Records from a data source
'''

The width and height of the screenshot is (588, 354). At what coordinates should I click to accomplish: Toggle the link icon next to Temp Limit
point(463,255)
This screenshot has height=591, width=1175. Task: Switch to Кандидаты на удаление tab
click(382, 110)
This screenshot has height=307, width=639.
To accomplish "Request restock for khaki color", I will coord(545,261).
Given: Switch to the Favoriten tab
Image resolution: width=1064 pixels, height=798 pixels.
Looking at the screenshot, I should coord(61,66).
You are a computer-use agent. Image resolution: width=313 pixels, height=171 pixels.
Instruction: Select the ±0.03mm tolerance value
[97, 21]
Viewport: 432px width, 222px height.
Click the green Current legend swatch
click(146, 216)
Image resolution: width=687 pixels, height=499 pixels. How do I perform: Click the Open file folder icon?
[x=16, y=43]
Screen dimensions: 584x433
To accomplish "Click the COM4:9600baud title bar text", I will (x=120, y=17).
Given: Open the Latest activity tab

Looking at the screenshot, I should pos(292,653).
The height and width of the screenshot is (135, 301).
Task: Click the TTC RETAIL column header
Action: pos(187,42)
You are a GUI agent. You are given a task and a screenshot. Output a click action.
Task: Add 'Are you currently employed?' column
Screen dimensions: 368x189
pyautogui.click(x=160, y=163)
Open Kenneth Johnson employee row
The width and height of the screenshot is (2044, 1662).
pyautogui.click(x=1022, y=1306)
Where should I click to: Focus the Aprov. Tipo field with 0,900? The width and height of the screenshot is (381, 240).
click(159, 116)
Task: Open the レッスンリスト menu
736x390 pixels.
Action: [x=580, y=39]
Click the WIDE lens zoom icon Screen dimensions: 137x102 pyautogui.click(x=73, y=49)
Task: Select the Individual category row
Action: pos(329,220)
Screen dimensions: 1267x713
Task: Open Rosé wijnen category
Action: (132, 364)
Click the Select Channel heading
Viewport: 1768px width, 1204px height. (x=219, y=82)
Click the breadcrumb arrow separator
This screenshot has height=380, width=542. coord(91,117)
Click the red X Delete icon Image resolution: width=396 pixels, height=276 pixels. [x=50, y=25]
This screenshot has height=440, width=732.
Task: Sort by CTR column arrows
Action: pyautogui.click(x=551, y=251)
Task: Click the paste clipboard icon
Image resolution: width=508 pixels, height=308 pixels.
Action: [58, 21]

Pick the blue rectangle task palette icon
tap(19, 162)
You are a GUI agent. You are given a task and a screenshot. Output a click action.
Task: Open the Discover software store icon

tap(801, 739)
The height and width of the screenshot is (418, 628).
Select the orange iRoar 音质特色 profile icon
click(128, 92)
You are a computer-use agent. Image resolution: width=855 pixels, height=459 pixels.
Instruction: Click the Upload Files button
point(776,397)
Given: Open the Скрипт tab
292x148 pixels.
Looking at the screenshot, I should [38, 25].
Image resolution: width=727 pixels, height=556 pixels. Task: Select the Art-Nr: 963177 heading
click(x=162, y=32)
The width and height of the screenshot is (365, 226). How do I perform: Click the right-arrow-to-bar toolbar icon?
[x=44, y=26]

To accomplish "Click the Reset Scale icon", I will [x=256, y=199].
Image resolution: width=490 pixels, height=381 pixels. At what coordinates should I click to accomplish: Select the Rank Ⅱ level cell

'''

→ Prompt:
Only lines containing "agent" belong in the answer; copy every such line from the records.

→ Your response:
You are a computer-use agent. Image resolution: width=313 pixels, height=171 pixels.
You are a GUI agent. You are given a task and a screenshot. Output a click action.
You are a GUI agent. You are given a task and a screenshot. Output a click action.
You are a computer-use agent. Image resolution: width=855 pixels, height=459 pixels.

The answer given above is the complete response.